What the exercise asks: Retype everything in the listing, leaving each line exactly as it is.

Records provided:

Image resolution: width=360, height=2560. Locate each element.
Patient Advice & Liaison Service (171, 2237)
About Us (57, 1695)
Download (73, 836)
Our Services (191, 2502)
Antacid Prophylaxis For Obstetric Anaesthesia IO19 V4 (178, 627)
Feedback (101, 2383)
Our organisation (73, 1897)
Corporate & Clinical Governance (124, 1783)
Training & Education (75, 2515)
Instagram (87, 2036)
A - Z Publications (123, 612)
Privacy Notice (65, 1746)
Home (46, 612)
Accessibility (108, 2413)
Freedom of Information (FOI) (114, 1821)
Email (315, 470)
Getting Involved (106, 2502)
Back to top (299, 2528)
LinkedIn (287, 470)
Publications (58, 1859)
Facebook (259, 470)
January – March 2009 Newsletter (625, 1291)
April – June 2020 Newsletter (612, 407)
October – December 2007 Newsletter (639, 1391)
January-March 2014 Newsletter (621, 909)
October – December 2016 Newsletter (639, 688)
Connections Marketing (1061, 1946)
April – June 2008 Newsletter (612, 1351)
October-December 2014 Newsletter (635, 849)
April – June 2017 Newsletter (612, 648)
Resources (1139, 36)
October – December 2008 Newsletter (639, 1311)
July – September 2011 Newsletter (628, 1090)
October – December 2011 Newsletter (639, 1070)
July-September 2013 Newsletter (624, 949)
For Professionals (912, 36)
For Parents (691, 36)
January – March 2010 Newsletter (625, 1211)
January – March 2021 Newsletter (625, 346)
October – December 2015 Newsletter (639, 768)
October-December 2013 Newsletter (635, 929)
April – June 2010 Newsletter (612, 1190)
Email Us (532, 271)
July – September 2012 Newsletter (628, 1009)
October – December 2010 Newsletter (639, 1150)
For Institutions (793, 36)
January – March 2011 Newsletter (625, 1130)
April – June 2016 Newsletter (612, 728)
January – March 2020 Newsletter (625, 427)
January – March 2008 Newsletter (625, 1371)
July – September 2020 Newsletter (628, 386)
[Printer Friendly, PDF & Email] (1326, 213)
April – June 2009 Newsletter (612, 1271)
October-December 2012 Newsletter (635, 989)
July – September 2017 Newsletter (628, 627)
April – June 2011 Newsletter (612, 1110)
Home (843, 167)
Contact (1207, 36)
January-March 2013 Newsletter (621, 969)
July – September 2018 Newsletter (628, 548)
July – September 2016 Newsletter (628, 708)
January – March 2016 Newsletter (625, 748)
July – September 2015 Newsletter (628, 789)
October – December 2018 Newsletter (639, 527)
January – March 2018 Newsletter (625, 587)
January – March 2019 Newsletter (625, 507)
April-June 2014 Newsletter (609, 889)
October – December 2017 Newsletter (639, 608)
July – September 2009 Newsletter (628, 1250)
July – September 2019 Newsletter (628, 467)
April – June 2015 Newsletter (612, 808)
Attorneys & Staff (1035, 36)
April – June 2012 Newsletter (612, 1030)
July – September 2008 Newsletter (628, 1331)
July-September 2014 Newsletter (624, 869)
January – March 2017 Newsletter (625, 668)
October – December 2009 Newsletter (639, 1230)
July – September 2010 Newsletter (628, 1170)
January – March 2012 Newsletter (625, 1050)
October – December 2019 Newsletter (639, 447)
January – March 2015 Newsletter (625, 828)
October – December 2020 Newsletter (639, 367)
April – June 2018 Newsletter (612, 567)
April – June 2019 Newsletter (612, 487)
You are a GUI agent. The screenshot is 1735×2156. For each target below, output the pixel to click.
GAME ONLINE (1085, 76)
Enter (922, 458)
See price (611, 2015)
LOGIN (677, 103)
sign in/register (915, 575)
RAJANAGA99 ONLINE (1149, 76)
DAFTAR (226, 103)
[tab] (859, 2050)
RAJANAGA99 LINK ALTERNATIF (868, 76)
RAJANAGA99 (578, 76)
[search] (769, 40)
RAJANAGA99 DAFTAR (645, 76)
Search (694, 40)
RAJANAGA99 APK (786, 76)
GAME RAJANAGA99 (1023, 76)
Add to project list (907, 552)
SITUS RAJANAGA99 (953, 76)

Result:
Image resolution: width=360, height=2560. Locate each element.
Patient Advice & Liaison Service (171, 2237)
About Us (57, 1695)
Download (73, 836)
Our Services (191, 2502)
Antacid Prophylaxis For Obstetric Anaesthesia IO19 V4 (178, 627)
Feedback (101, 2383)
Our organisation (73, 1897)
Corporate & Clinical Governance (124, 1783)
Training & Education (75, 2515)
Instagram (87, 2036)
A - Z Publications (123, 612)
Privacy Notice (65, 1746)
Home (46, 612)
Accessibility (108, 2413)
Freedom of Information (FOI) (114, 1821)
Email (315, 470)
Getting Involved (106, 2502)
Back to top (299, 2528)
LinkedIn (287, 470)
Publications (58, 1859)
Facebook (259, 470)
January – March 2009 Newsletter (625, 1291)
April – June 2020 Newsletter (612, 407)
October – December 2007 Newsletter (639, 1391)
January-March 2014 Newsletter (621, 909)
October – December 2016 Newsletter (639, 688)
Connections Marketing (1061, 1946)
April – June 2008 Newsletter (612, 1351)
October-December 2014 Newsletter (635, 849)
April – June 2017 Newsletter (612, 648)
Resources (1139, 36)
October – December 2008 Newsletter (639, 1311)
July – September 2011 Newsletter (628, 1090)
October – December 2011 Newsletter (639, 1070)
July-September 2013 Newsletter (624, 949)
For Professionals (912, 36)
For Parents (691, 36)
January – March 2010 Newsletter (625, 1211)
January – March 2021 Newsletter (625, 346)
October – December 2015 Newsletter (639, 768)
October-December 2013 Newsletter (635, 929)
April – June 2010 Newsletter (612, 1190)
Email Us (532, 271)
July – September 2012 Newsletter (628, 1009)
October – December 2010 Newsletter (639, 1150)
For Institutions (793, 36)
January – March 2011 Newsletter (625, 1130)
April – June 2016 Newsletter (612, 728)
January – March 2020 Newsletter (625, 427)
January – March 2008 Newsletter (625, 1371)
July – September 2020 Newsletter (628, 386)
[Printer Friendly, PDF & Email] (1326, 213)
April – June 2009 Newsletter (612, 1271)
October-December 2012 Newsletter (635, 989)
July – September 2017 Newsletter (628, 627)
April – June 2011 Newsletter (612, 1110)
Home (843, 167)
Contact (1207, 36)
January-March 2013 Newsletter (621, 969)
July – September 2018 Newsletter (628, 548)
July – September 2016 Newsletter (628, 708)
January – March 2016 Newsletter (625, 748)
July – September 2015 Newsletter (628, 789)
October – December 2018 Newsletter (639, 527)
January – March 2018 Newsletter (625, 587)
January – March 2019 Newsletter (625, 507)
April-June 2014 Newsletter (609, 889)
October – December 2017 Newsletter (639, 608)
July – September 2009 Newsletter (628, 1250)
July – September 2019 Newsletter (628, 467)
April – June 2015 Newsletter (612, 808)
Attorneys & Staff (1035, 36)
April – June 2012 Newsletter (612, 1030)
July – September 2008 Newsletter (628, 1331)
July-September 2014 Newsletter (624, 869)
January – March 2017 Newsletter (625, 668)
October – December 2009 Newsletter (639, 1230)
July – September 2010 Newsletter (628, 1170)
January – March 2012 Newsletter (625, 1050)
October – December 2019 Newsletter (639, 447)
January – March 2015 Newsletter (625, 828)
October – December 2020 Newsletter (639, 367)
April – June 2018 Newsletter (612, 567)
April – June 2019 Newsletter (612, 487)
You are a GUI agent. The screenshot is 1735×2156. For each target below, output the pixel to click.
GAME ONLINE (1085, 76)
Enter (922, 458)
See price (611, 2015)
LOGIN (677, 103)
sign in/register (915, 575)
RAJANAGA99 ONLINE (1149, 76)
DAFTAR (226, 103)
[tab] (859, 2050)
RAJANAGA99 LINK ALTERNATIF (868, 76)
RAJANAGA99 (578, 76)
[search] (769, 40)
RAJANAGA99 DAFTAR (645, 76)
Search (694, 40)
RAJANAGA99 APK (786, 76)
GAME RAJANAGA99 (1023, 76)
Add to project list (907, 552)
SITUS RAJANAGA99 (953, 76)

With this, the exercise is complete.